● **Что требуется**
Верните без изменений отрывок из текста о пространстве у М. Булгакова, начиная со слов «ПОДВАЛ/ГРОТ. Подвал —» и заканчивая словами «произведений Ф.М. Достоевского).».

● **Исходный текст**
ПОДВАЛ/ГРОТ. Подвал — «пространство внутренней сакральности», где происходит чудо любви Адама и Евы — Мастера и Маргариты. Это локус, в котором личность (и Мастера, и Маргариты) осуществляется как таковая, поскольку в «обычных» домах, квартирах личность нивелируется, тогда как в гроте, подвале, в более драматическом пространстве личность выступает в своей субъективной полноте (реминисценции произведений Ф.М. Достоевского).

Говоря о реалиях пространства, по М. Булгакову, отметим, что реалии эти исключительно динамичны, находясь в подчинении воли героя текста. — Тем, кто хорошо знаком с пятым измерением, ничего не стоит раздвинуть помещение до желательных пределов. Скажу вам более, уважаемая госпожа, до черт знает каких пределов! [реминисценции гоголевского текста. — С.Г.] Я, впрочем, продолжал болтать Коровьев, — знавал людей, не имевших никакого представления не только о пятом измерении, но вообще ни о чем не имевших никакого представления [обратим внимание на типично гоголевский повтор и градацию. — С.Г.], и тем не менее проделывавших совершеннейшие чудеса в смысле расширения своего помещения. Так, например, один горожанин, как мне рассказывали, получив трехкомнатную квартиру на Земляном валу, без всякого пятого измерения и прочих вещей [опять гоголевская интонация!], от которых ум заходит за разум, мгновенно превратил ее в четырехкомнатную, разделив одну из комнат пополам перегородкой. / Засим эту он обменял на две отдельные квартиры в разных районах Москвы — одну в три и другую в две комнаты. Согласитесь, что их стало пять. Трехкомнатную он обменял на две отдельных... (с. 243).

● **Представленные данные**
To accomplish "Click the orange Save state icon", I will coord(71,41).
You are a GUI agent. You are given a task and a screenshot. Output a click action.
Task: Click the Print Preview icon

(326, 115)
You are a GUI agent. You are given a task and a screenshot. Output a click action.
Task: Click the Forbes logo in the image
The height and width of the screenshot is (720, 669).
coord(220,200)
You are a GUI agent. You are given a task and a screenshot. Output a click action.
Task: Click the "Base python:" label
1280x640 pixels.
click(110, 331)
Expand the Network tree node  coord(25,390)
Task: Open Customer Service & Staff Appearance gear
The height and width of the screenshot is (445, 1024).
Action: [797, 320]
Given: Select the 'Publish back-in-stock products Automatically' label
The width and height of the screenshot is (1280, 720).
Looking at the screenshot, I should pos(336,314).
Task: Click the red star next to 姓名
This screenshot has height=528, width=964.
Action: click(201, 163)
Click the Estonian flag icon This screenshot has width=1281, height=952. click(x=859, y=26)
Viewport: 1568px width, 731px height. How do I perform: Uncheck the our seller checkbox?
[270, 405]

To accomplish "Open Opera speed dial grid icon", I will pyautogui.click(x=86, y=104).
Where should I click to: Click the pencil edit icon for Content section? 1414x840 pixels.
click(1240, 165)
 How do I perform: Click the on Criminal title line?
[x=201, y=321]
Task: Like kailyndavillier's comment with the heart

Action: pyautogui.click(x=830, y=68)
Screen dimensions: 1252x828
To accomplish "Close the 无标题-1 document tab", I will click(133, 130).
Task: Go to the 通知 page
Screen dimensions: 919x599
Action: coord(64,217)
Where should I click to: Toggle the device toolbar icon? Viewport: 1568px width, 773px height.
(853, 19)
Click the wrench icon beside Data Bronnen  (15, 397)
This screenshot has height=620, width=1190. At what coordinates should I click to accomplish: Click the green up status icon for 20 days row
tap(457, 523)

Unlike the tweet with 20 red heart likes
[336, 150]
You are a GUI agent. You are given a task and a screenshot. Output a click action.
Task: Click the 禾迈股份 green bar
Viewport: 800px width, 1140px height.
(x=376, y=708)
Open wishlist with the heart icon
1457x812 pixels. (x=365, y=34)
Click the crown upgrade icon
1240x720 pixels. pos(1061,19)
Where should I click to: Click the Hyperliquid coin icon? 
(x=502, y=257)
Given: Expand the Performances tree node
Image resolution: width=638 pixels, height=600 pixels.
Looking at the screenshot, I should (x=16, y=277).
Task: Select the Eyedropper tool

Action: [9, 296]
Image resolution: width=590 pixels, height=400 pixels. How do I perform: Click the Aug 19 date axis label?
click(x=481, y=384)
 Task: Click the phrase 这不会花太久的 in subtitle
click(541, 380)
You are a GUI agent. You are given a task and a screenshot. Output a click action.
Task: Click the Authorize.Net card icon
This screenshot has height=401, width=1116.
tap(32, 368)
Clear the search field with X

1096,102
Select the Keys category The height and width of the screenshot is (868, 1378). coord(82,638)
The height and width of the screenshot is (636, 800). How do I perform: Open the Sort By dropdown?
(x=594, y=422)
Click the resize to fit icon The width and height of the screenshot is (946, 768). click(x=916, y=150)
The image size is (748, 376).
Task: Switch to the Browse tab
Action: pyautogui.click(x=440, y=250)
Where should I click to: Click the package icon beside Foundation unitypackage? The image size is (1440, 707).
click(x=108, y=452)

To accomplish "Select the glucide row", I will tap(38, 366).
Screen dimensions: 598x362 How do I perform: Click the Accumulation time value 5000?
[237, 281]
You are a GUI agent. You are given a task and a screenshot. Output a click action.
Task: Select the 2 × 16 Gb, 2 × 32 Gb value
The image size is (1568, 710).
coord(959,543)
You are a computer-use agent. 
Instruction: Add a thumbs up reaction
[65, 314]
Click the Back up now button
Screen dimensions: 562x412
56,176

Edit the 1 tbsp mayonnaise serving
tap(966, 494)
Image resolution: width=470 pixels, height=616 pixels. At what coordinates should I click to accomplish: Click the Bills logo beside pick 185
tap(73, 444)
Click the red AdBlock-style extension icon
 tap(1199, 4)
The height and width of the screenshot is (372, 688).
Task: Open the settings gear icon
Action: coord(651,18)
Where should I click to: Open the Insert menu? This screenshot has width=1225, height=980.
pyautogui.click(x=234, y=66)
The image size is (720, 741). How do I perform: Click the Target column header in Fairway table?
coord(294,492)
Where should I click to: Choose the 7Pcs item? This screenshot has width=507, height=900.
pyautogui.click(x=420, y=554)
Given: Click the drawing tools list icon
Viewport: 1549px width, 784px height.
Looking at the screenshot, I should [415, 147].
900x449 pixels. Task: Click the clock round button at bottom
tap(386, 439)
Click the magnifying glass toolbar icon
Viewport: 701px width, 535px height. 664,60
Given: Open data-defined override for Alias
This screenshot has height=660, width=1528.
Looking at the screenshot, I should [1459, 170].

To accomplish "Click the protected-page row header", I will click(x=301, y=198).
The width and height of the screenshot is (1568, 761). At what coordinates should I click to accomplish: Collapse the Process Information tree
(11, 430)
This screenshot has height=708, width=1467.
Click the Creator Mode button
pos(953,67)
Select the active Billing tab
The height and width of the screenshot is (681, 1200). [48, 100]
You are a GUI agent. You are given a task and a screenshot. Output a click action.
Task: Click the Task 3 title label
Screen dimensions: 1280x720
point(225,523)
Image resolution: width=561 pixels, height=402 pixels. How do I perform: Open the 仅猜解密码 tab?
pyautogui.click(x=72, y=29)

● **Результат задания**
ПОДВАЛ/ГРОТ. Подвал — «пространство внутренней сакральности», где происходит чудо любви Адама и Евы — Мастера и Маргариты. Это локус, в котором личность (и Мастера, и Маргариты) осуществляется как таковая, поскольку в «обычных» домах, квартирах личность нивелируется, тогда как в гроте, подвале, в более драматическом пространстве личность выступает в своей субъективной полноте (реминисценции произведений Ф.М. Достоевского).